For this differential equation to be an equation in total differentials, it is necessary and sufficient that the condition $ \ frac (\ partial P) (\ partial y) = \ frac (\ partial Q) (\ partial x) $ is satisfied. If the specified condition is met, then there is such a function $ F \ left (x, y \ right) $, for which you can write: $ dF = \ frac (\ partial F) (\ partial x) \ cdot dx + \ frac (\ partial F) (\ partial y) \ cdot dy = P \ left (x, y \ right) \ cdot dx + Q \ left (x, y \ right) \ cdot dy $, whence we get two relations: $ \ frac (\ partial F) (\ partial x) = P \ left (x, y \ right) $ and $ \ frac (\ partial F) (\ partial y) = Q \ left (x, y \ right) $.

We integrate the first relation $ \ frac (\ partial F) (\ partial x) = P \ left (x, y \ right) $ over $ x $ and get $ F \ left (x, y \ right) = \ int P \ left (x, y \ right) \ cdot dx + U \ left (y \ right) $, where $ U \ left (y \ right) $ is an arbitrary function of $ y $.

Let's choose it so that the second relation $ \ frac (\ partial F) (\ partial y) = Q \ left (x, y \ right) $ is satisfied.
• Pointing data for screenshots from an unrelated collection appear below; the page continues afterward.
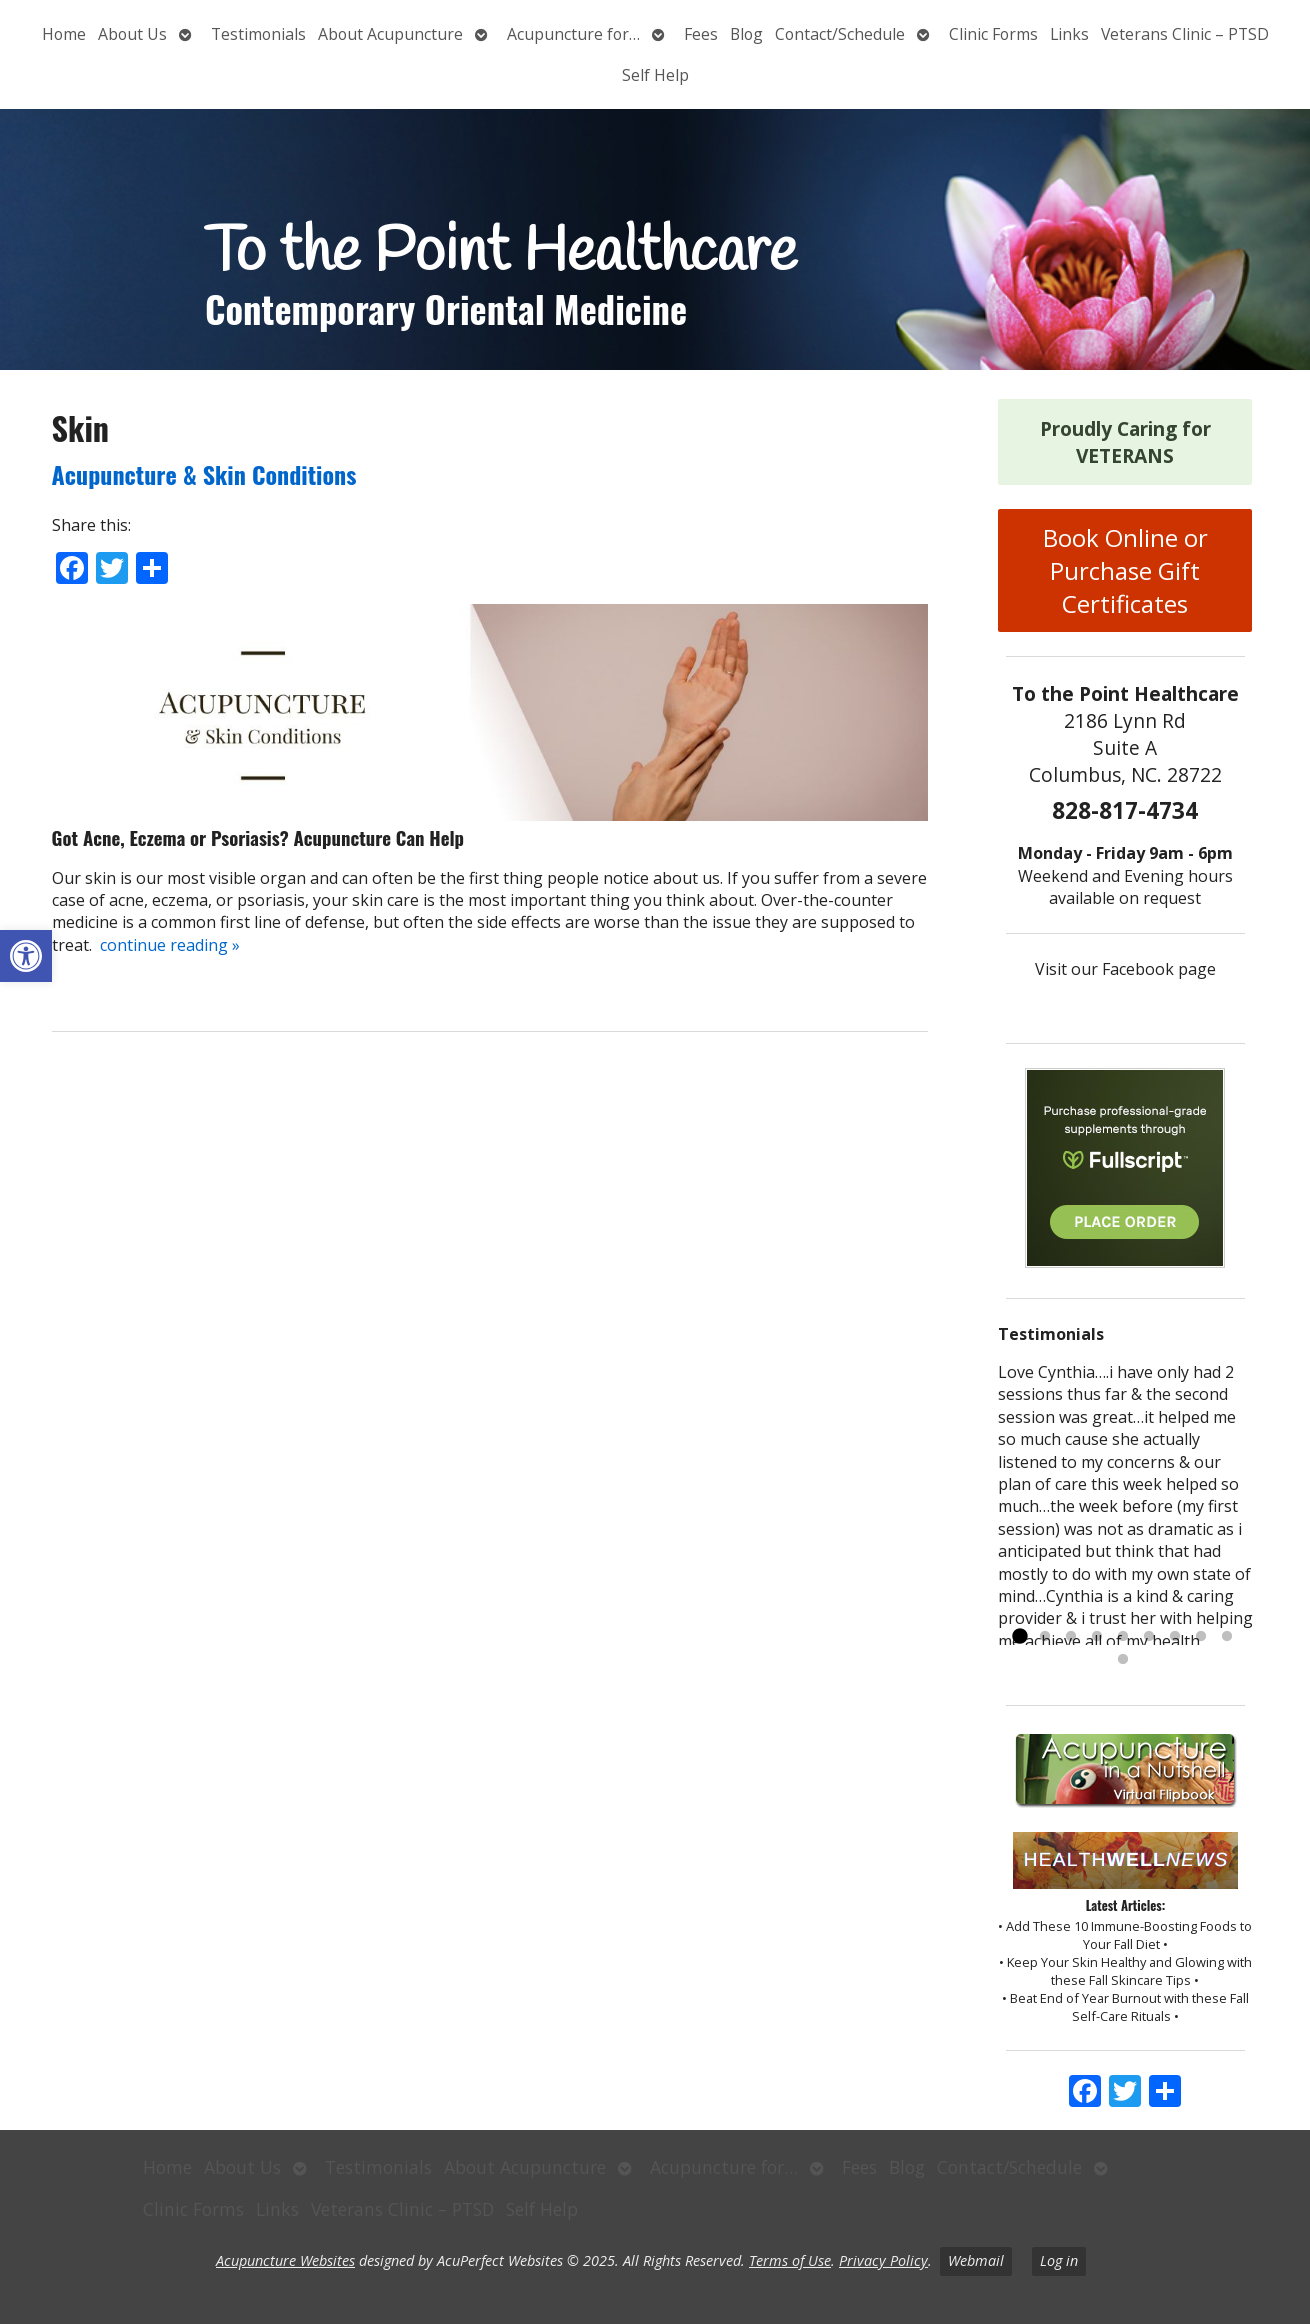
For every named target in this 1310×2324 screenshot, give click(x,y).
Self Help (655, 75)
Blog (746, 34)
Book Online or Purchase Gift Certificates (1125, 570)
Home (64, 34)
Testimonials (258, 34)
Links (1069, 34)
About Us (132, 34)
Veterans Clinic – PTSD (1185, 34)
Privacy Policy (883, 2260)
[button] (26, 956)
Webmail (976, 2260)
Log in (1059, 2260)
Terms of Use (790, 2260)
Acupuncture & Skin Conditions (204, 474)
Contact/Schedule (840, 34)
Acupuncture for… (573, 34)
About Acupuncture (390, 34)
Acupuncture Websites (285, 2260)
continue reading (170, 945)
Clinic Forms (993, 34)
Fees (701, 34)
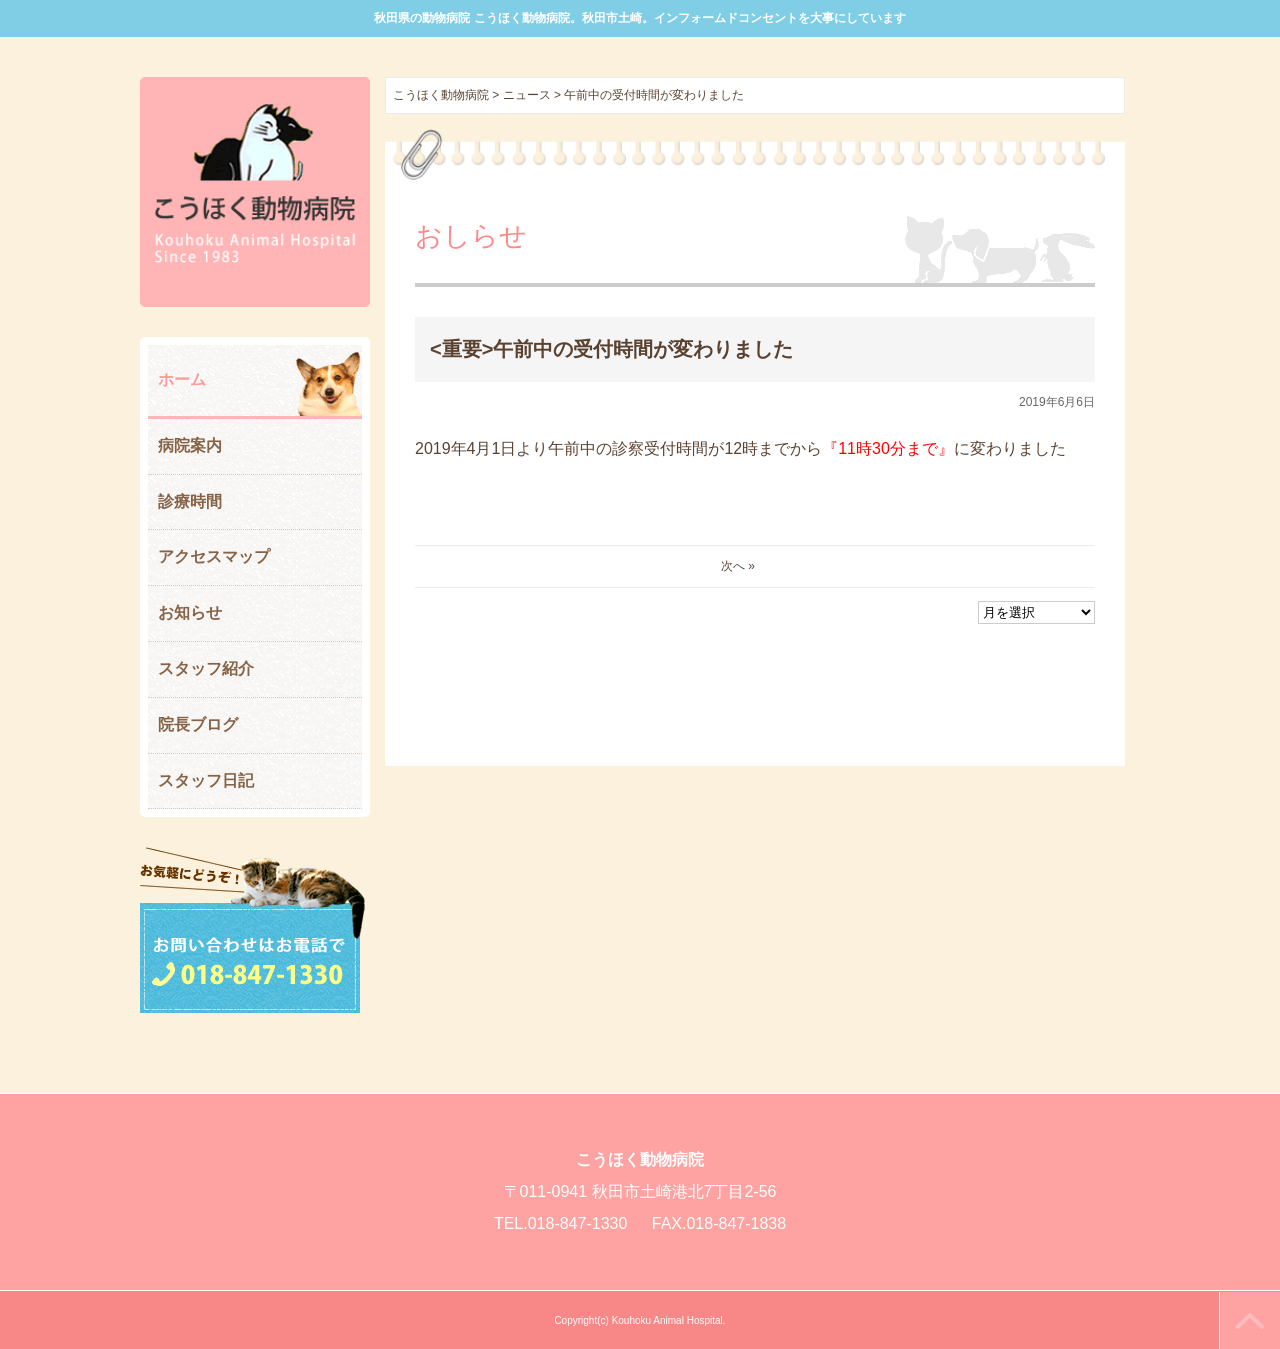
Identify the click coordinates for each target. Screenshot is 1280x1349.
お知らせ (190, 612)
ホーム (182, 379)
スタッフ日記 (206, 780)
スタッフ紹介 (206, 668)
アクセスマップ (214, 556)
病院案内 (190, 445)
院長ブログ (198, 724)
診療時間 (190, 501)
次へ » (738, 566)
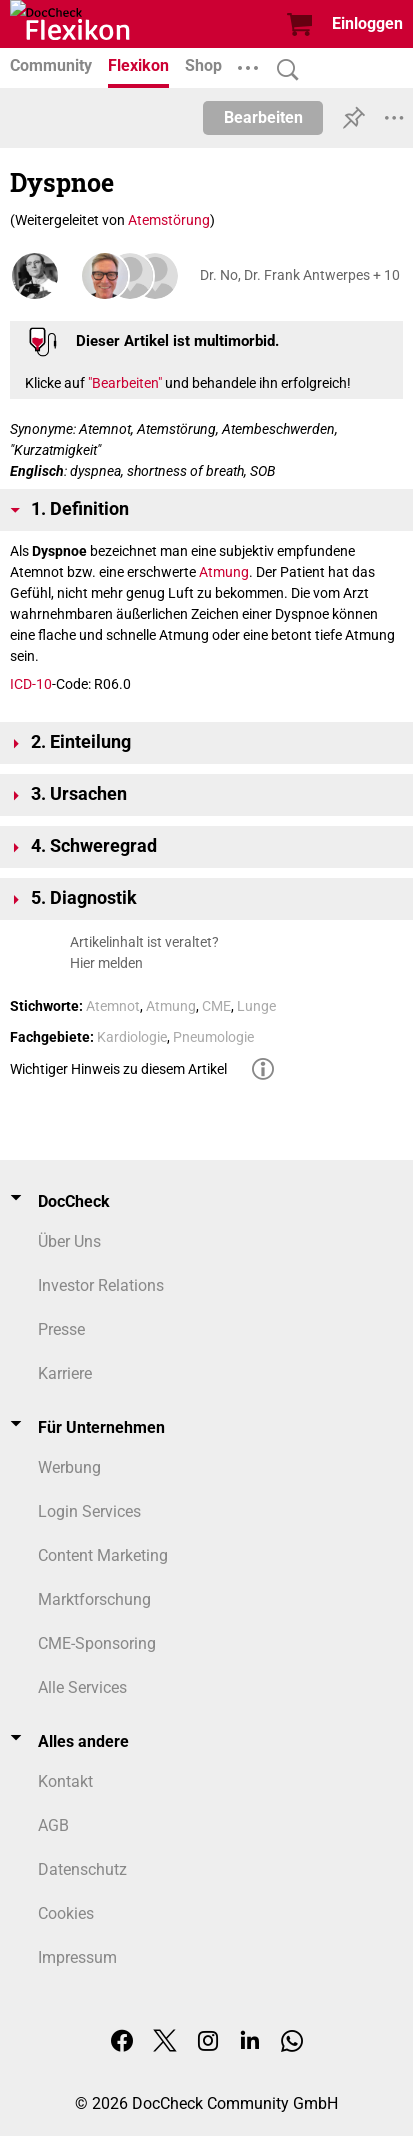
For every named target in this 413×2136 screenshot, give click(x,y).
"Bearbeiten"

To do this, we differentiate the obtained relation for $ F \ left (x, y \ right) $ by $ y $ and equate the result to $ Q \ left (x, y \ right) $. We get: $ \ frac (\ partial) (\ partial y) \ left (\ int P \ left (x, y \ right) \ cdot dx \ right) + U "\ left (y \ right) = Q \ left ( x, y \ right) $.

Further solution is as follows:

from the last equality we find $ U "\ left (y \ right) $;
integrate $ U "\ left (y \ right) $ and find $ U \ left (y \ right) $;
substitute $ U \ left (y \ right) $ into the equality $ F \ left (x, y \ right) = \ int P \ left (x, y \ right) \ cdot dx + U \ left (y \ right) $ and finally we get the function $ F \ left (x, y \ right) $.

Find the difference:

We integrate $ U "\ left (y \ right) $ over $ y $ and find $ U \ left (y \ right) = \ int \ left (-2 \ right) \ cdot dy = -2 \ cdot y $.

We find the result: $ F \ left (x, y \ right) = V \ left (x, y \ right) + U \ left (y \ right) = 5 \ cdot x \ cdot y ^ (2) +3 \ cdot x \ cdot y-2 \ cdot y $.

We write the general solution in the form $ F \ left (x, y \ right) = C $, namely:

Find a particular solution $ F \ left (x, y \ right) = F \ left (x_ (0), y_ (0) \ right) $, where $ y_ (0) = 3 $, $ x_ (0) = 2 $:

A particular solution is: $ 5 \ cdot x \ cdot y ^ (2) +3 \ cdot x \ cdot y-2 \ cdot y = 102 $.